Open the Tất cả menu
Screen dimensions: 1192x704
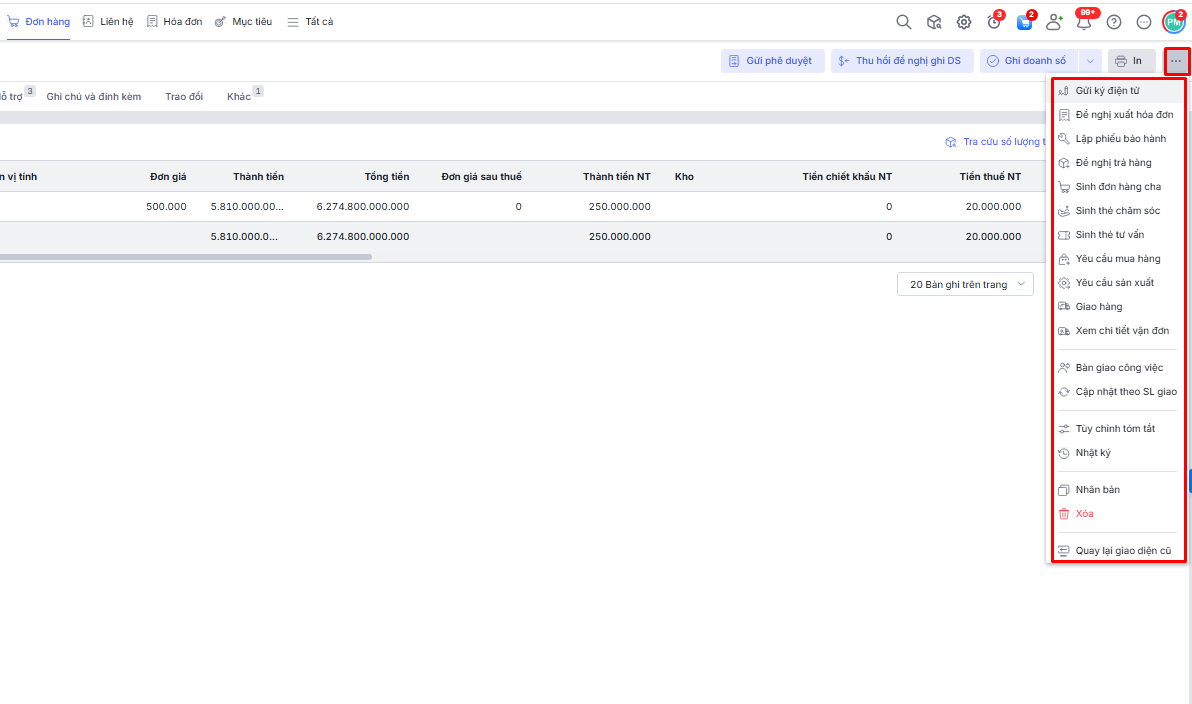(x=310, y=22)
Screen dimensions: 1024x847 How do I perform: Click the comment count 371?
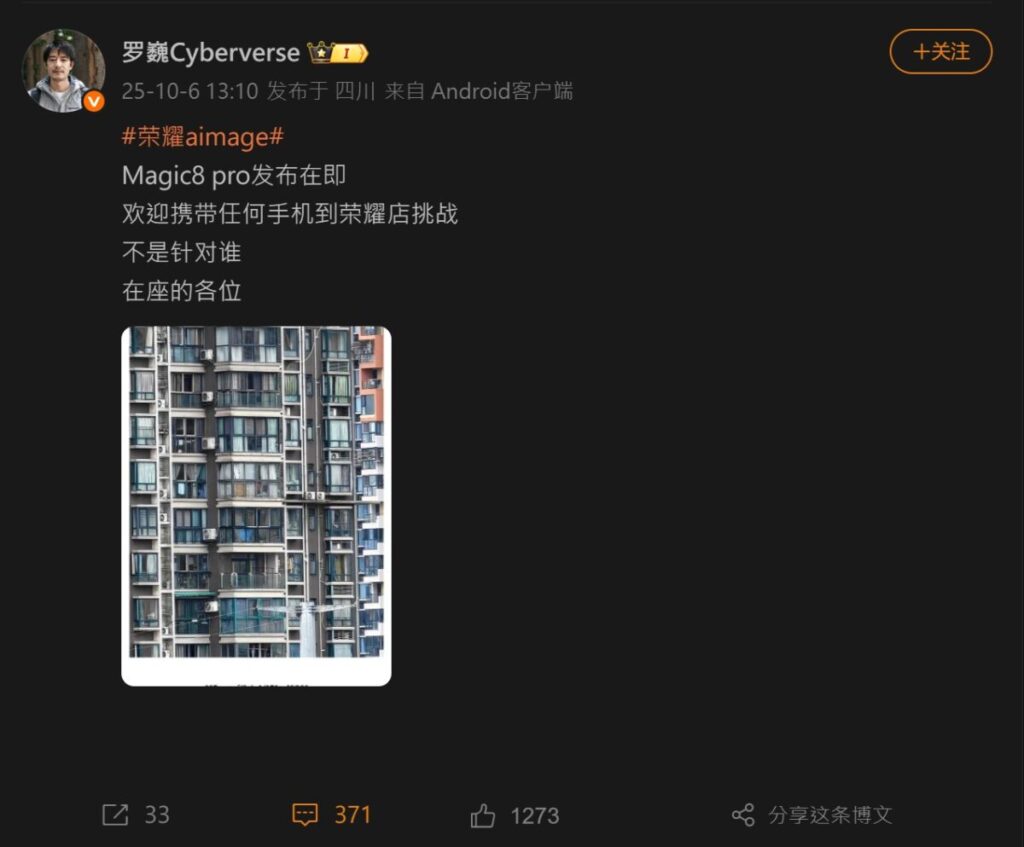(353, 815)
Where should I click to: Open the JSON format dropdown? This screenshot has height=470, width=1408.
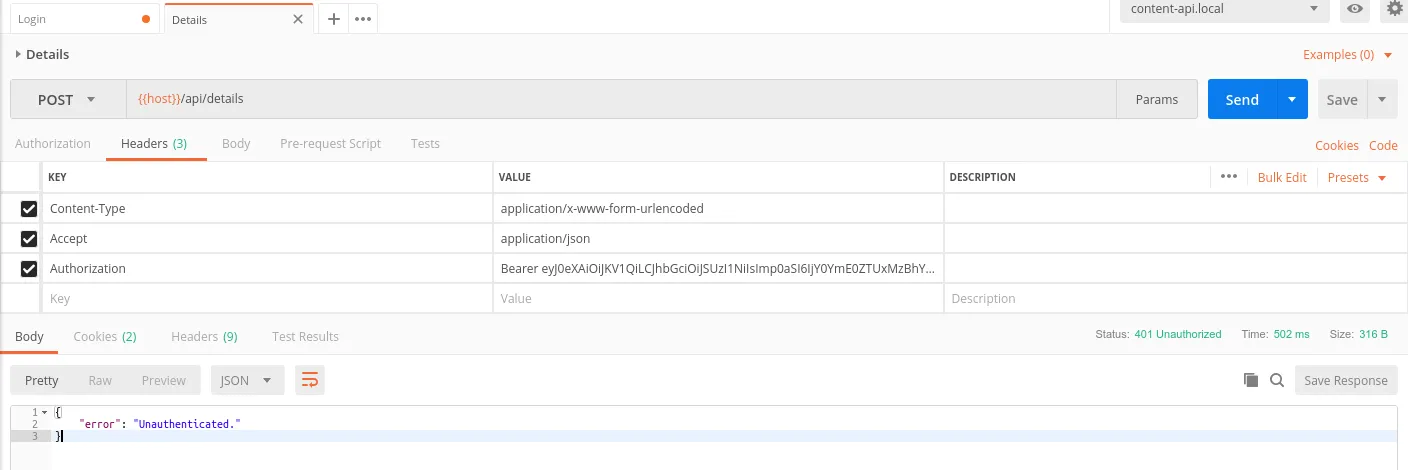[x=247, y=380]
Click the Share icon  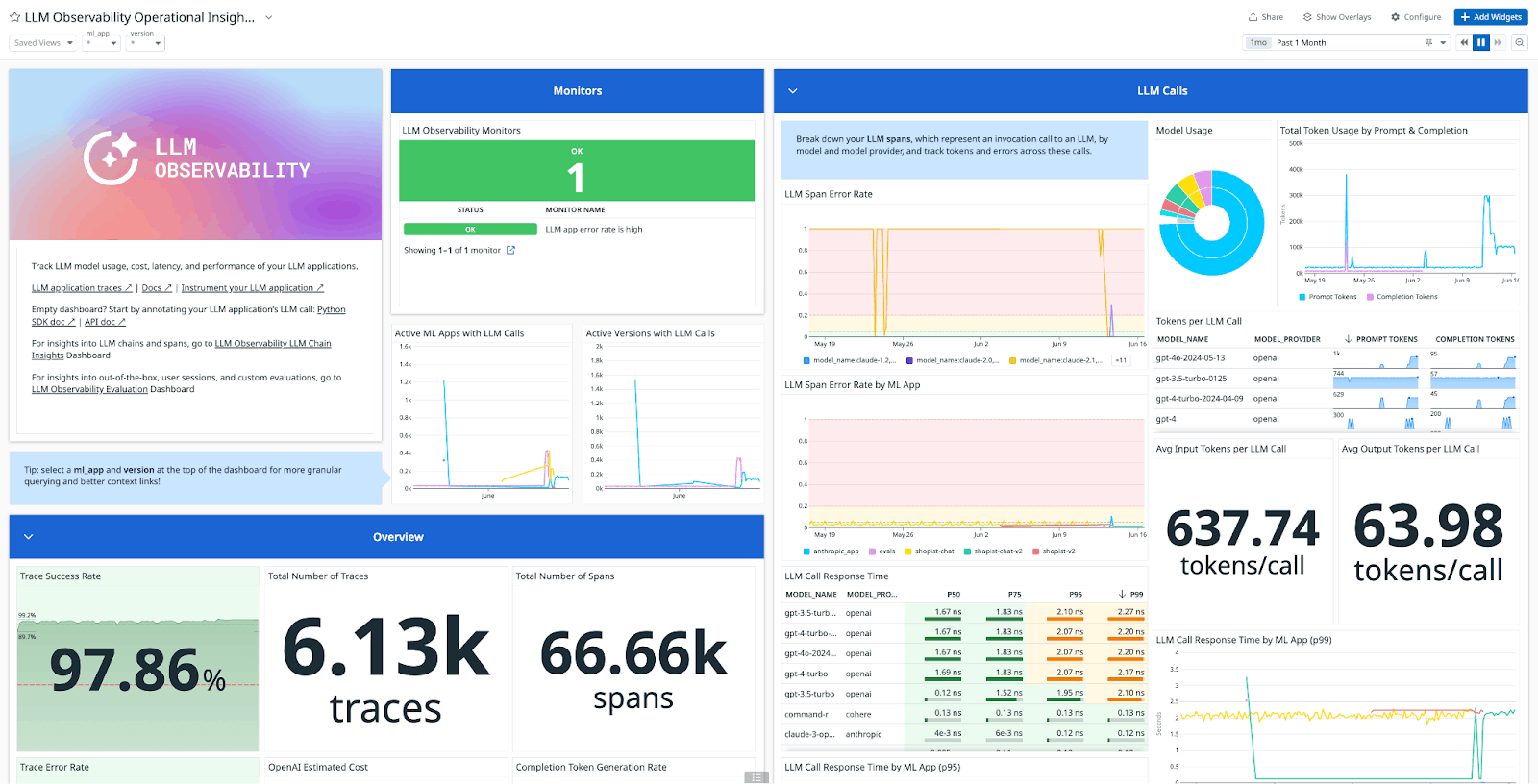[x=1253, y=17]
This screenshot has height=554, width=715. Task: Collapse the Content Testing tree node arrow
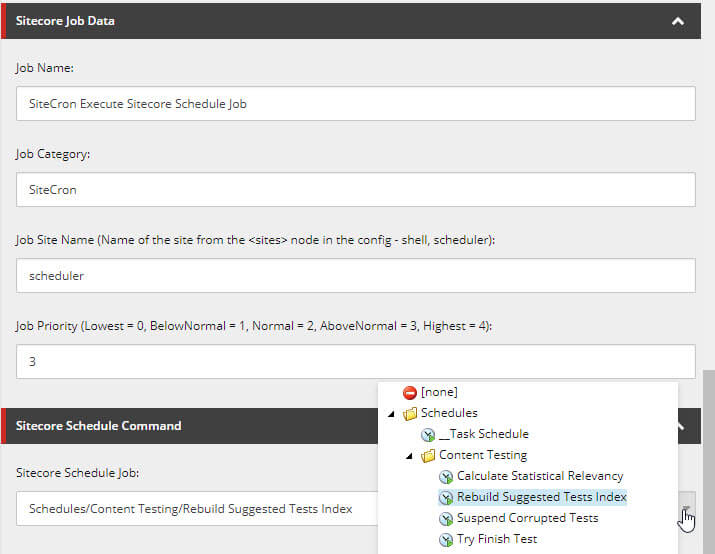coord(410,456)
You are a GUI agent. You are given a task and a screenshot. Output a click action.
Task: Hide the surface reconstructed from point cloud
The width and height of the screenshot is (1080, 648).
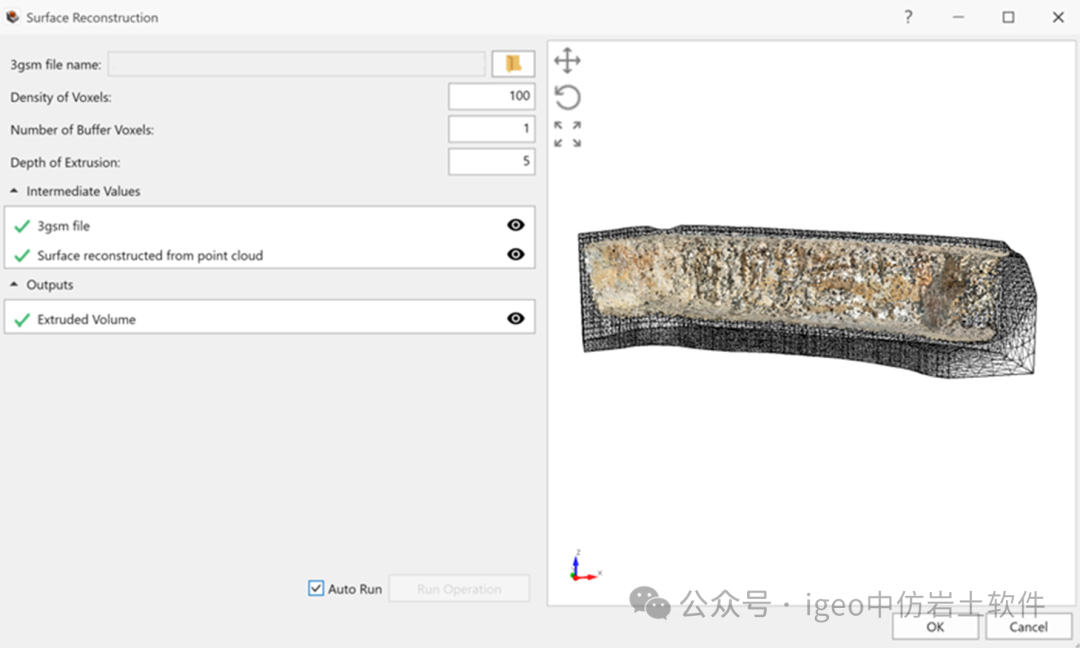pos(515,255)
⁂
## WORK TO BE COMPLETED
Both the line containing "You are a GUI" and the last line of the records above belong in the exact copy, along with every line between them; pictures do not.

## THE ANSWER
You are a GUI agent. You are given a task and a screenshot. Output a click action.
Task: Hide the surface reconstructed from point cloud
The width and height of the screenshot is (1080, 648).
pos(515,255)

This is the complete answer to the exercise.